— Aim of the exercise —
Return every line of the items below unchanged, but leave out the pictures.

— Excerpted data —
— Start —
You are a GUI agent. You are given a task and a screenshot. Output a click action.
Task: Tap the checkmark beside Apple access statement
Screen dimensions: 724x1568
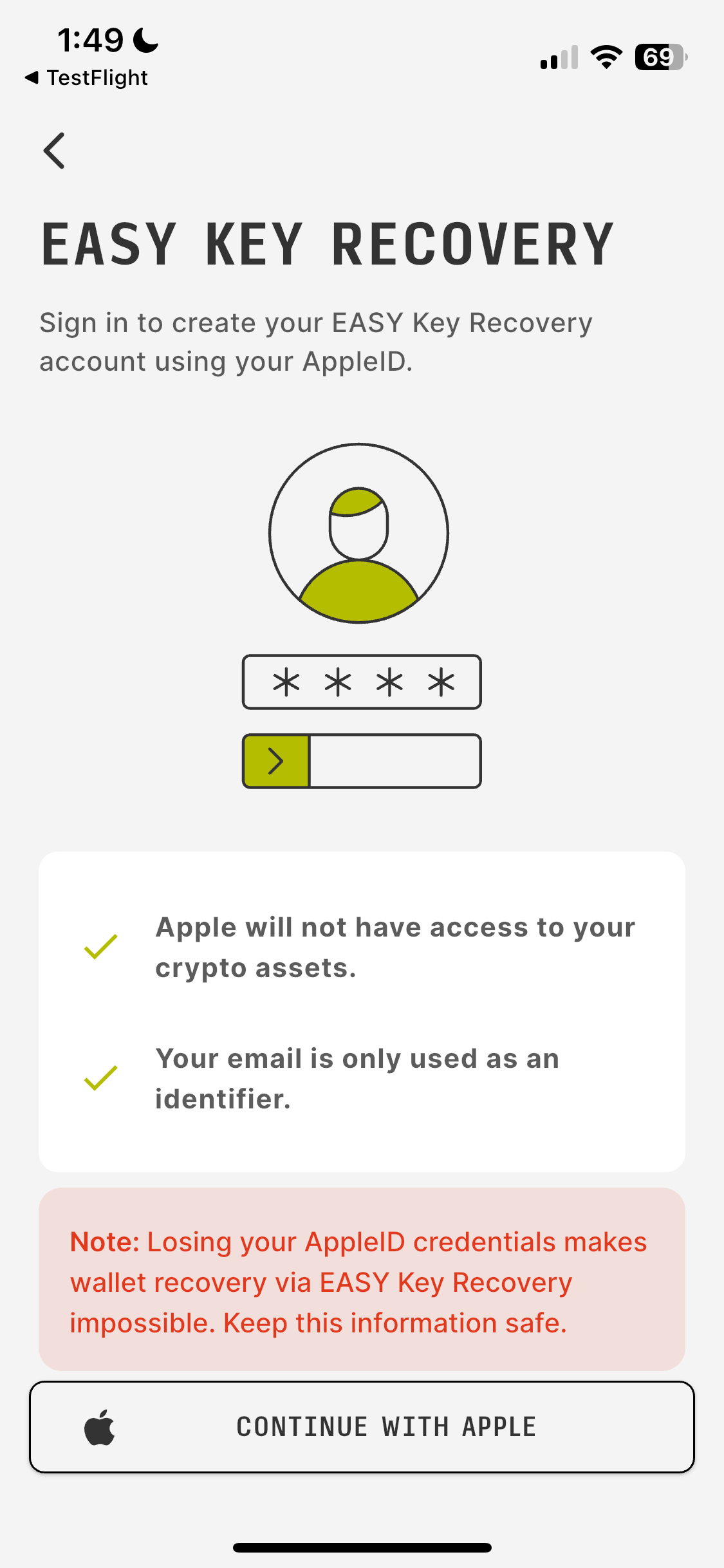pyautogui.click(x=101, y=947)
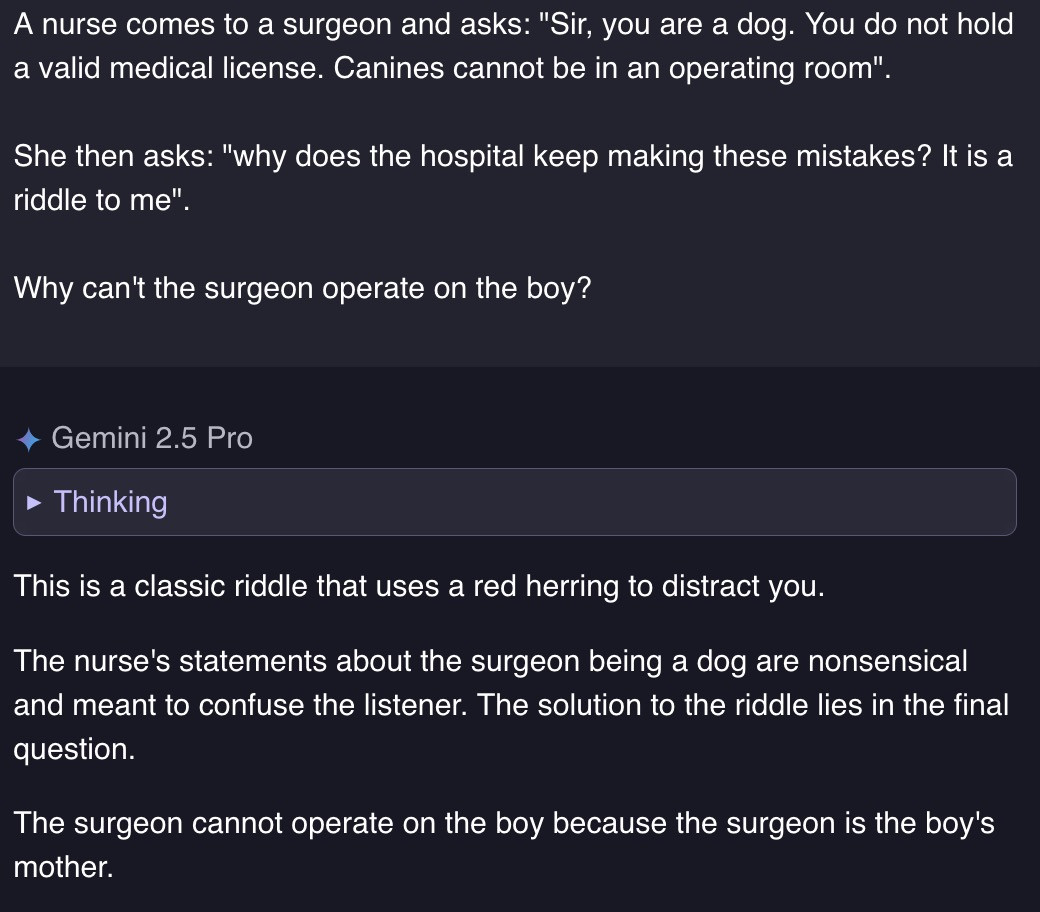Select the Gemini 2.5 Pro model label
Viewport: 1040px width, 912px height.
coord(152,437)
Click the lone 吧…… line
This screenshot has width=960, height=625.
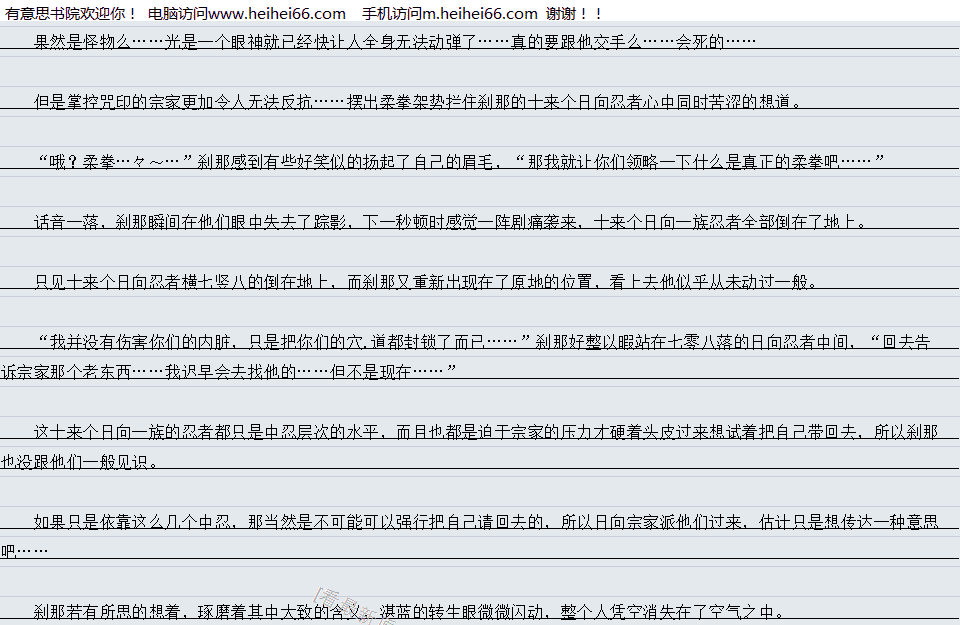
— End —
— Solution for this problem —
You are a GUI agent. You are given a task and a screenshot. Output a click action.
Task: Tap the checkmark beside Apple access statement
Screen dimensions: 724x1568
pyautogui.click(x=101, y=947)
Select the Gemini 2.5 Pro model label
Viewport: 1040px width, 912px height.
coord(152,437)
Click the lone 吧…… line
This screenshot has width=960, height=625.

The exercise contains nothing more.